**ENTRIES SUPPLIED:**
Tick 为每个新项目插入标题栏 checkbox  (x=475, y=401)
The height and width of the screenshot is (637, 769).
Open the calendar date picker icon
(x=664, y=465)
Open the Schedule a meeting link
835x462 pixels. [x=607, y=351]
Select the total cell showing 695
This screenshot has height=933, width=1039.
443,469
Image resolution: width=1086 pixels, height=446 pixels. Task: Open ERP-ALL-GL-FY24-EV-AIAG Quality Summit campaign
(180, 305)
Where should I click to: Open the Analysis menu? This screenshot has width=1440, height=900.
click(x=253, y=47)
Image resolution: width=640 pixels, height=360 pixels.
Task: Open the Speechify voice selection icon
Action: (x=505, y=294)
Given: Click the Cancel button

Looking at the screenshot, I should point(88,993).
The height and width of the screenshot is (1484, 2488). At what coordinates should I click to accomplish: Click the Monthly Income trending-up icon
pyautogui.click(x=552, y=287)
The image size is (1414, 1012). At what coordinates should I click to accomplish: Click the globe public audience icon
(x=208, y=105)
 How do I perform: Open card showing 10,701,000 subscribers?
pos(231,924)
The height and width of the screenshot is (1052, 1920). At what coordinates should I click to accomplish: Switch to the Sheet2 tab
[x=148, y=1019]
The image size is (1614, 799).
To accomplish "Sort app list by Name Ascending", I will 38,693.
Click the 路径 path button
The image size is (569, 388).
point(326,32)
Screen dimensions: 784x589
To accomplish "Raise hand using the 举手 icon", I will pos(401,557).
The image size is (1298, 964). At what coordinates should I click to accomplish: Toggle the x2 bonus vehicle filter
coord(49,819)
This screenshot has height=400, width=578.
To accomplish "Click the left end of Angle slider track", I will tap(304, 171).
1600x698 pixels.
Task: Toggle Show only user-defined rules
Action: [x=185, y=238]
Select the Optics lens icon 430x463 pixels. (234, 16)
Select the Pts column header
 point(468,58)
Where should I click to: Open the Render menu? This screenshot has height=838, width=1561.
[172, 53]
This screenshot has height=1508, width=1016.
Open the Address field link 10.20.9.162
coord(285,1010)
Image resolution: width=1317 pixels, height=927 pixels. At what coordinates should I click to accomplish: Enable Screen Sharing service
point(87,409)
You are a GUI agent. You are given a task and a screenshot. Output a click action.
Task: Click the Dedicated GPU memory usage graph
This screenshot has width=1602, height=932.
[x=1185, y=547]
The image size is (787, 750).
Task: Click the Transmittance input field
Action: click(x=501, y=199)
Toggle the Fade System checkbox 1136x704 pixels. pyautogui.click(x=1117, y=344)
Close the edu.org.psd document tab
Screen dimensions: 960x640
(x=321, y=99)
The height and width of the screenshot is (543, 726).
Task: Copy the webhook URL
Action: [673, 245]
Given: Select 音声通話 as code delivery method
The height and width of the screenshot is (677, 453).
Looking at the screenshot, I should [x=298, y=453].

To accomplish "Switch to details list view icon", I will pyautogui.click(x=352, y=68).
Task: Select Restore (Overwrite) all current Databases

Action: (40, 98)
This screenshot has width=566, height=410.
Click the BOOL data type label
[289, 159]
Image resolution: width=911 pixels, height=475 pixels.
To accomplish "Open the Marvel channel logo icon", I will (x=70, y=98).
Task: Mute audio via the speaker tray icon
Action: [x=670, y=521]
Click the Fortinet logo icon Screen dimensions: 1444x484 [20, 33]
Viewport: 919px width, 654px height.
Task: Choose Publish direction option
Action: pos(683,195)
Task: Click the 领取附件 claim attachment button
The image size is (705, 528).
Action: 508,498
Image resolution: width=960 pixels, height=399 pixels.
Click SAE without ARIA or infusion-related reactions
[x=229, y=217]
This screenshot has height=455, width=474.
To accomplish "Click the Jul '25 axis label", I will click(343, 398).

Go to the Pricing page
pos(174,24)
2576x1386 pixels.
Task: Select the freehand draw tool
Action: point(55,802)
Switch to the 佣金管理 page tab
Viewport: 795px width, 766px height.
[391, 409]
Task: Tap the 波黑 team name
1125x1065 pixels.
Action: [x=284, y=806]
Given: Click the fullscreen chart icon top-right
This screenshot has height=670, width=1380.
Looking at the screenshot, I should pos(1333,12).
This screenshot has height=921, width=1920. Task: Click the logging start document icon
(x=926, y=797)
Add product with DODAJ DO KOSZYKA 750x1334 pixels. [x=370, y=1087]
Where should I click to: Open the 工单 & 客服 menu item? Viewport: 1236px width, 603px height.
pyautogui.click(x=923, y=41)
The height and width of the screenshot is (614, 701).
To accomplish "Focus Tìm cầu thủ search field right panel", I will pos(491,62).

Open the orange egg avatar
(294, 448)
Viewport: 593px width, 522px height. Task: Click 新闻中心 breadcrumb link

**YOUR INSTRUCTIONS:** Please retype all of the data above exactly as written.

**SOLUTION TO THIS EXERCISE:**
Tick 为每个新项目插入标题栏 checkbox  (x=475, y=401)
The height and width of the screenshot is (637, 769).
Open the calendar date picker icon
(x=664, y=465)
Open the Schedule a meeting link
835x462 pixels. [x=607, y=351]
Select the total cell showing 695
This screenshot has height=933, width=1039.
443,469
Image resolution: width=1086 pixels, height=446 pixels. Task: Open ERP-ALL-GL-FY24-EV-AIAG Quality Summit campaign
(180, 305)
Where should I click to: Open the Analysis menu? This screenshot has width=1440, height=900.
click(x=253, y=47)
Image resolution: width=640 pixels, height=360 pixels.
Task: Open the Speechify voice selection icon
Action: (x=505, y=294)
Given: Click the Cancel button

Looking at the screenshot, I should point(88,993).
The height and width of the screenshot is (1484, 2488). At what coordinates should I click to accomplish: Click the Monthly Income trending-up icon
pyautogui.click(x=552, y=287)
The image size is (1414, 1012). At what coordinates should I click to accomplish: Click the globe public audience icon
(x=208, y=105)
 How do I perform: Open card showing 10,701,000 subscribers?
pos(231,924)
The height and width of the screenshot is (1052, 1920). At what coordinates should I click to accomplish: Switch to the Sheet2 tab
[x=148, y=1019]
The image size is (1614, 799).
To accomplish "Sort app list by Name Ascending", I will 38,693.
Click the 路径 path button
The image size is (569, 388).
point(326,32)
Screen dimensions: 784x589
To accomplish "Raise hand using the 举手 icon", I will pos(401,557).
The image size is (1298, 964). At what coordinates should I click to accomplish: Toggle the x2 bonus vehicle filter
coord(49,819)
This screenshot has height=400, width=578.
To accomplish "Click the left end of Angle slider track", I will tap(304, 171).
1600x698 pixels.
Task: Toggle Show only user-defined rules
Action: [x=185, y=238]
Select the Optics lens icon 430x463 pixels. (234, 16)
Select the Pts column header
 point(468,58)
Where should I click to: Open the Render menu? This screenshot has height=838, width=1561.
[172, 53]
This screenshot has height=1508, width=1016.
Open the Address field link 10.20.9.162
coord(285,1010)
Image resolution: width=1317 pixels, height=927 pixels. At what coordinates should I click to accomplish: Enable Screen Sharing service
point(87,409)
You are a GUI agent. You are given a task and a screenshot. Output a click action.
Task: Click the Dedicated GPU memory usage graph
This screenshot has width=1602, height=932.
[x=1185, y=547]
The image size is (787, 750).
Task: Click the Transmittance input field
Action: click(x=501, y=199)
Toggle the Fade System checkbox 1136x704 pixels. pyautogui.click(x=1117, y=344)
Close the edu.org.psd document tab
Screen dimensions: 960x640
(x=321, y=99)
The height and width of the screenshot is (543, 726).
Task: Copy the webhook URL
Action: [673, 245]
Given: Select 音声通話 as code delivery method
The height and width of the screenshot is (677, 453).
Looking at the screenshot, I should [x=298, y=453].

To accomplish "Switch to details list view icon", I will pyautogui.click(x=352, y=68).
Task: Select Restore (Overwrite) all current Databases

Action: (40, 98)
This screenshot has width=566, height=410.
Click the BOOL data type label
[289, 159]
Image resolution: width=911 pixels, height=475 pixels.
To accomplish "Open the Marvel channel logo icon", I will (x=70, y=98).
Task: Mute audio via the speaker tray icon
Action: [x=670, y=521]
Click the Fortinet logo icon Screen dimensions: 1444x484 [20, 33]
Viewport: 919px width, 654px height.
Task: Choose Publish direction option
Action: pos(683,195)
Task: Click the 领取附件 claim attachment button
The image size is (705, 528).
Action: 508,498
Image resolution: width=960 pixels, height=399 pixels.
Click SAE without ARIA or infusion-related reactions
[x=229, y=217]
This screenshot has height=455, width=474.
To accomplish "Click the Jul '25 axis label", I will click(343, 398).

Go to the Pricing page
pos(174,24)
2576x1386 pixels.
Task: Select the freehand draw tool
Action: point(55,802)
Switch to the 佣金管理 page tab
Viewport: 795px width, 766px height.
[391, 409]
Task: Tap the 波黑 team name
1125x1065 pixels.
Action: [x=284, y=806]
Given: Click the fullscreen chart icon top-right
This screenshot has height=670, width=1380.
Looking at the screenshot, I should pos(1333,12).
This screenshot has height=921, width=1920. Task: Click the logging start document icon
(x=926, y=797)
Add product with DODAJ DO KOSZYKA 750x1334 pixels. [x=370, y=1087]
Where should I click to: Open the 工单 & 客服 menu item? Viewport: 1236px width, 603px height.
pyautogui.click(x=923, y=41)
The height and width of the screenshot is (614, 701).
To accomplish "Focus Tìm cầu thủ search field right panel", I will pos(491,62).

Open the orange egg avatar
(294, 448)
Viewport: 593px width, 522px height. Task: Click 新闻中心 breadcrumb link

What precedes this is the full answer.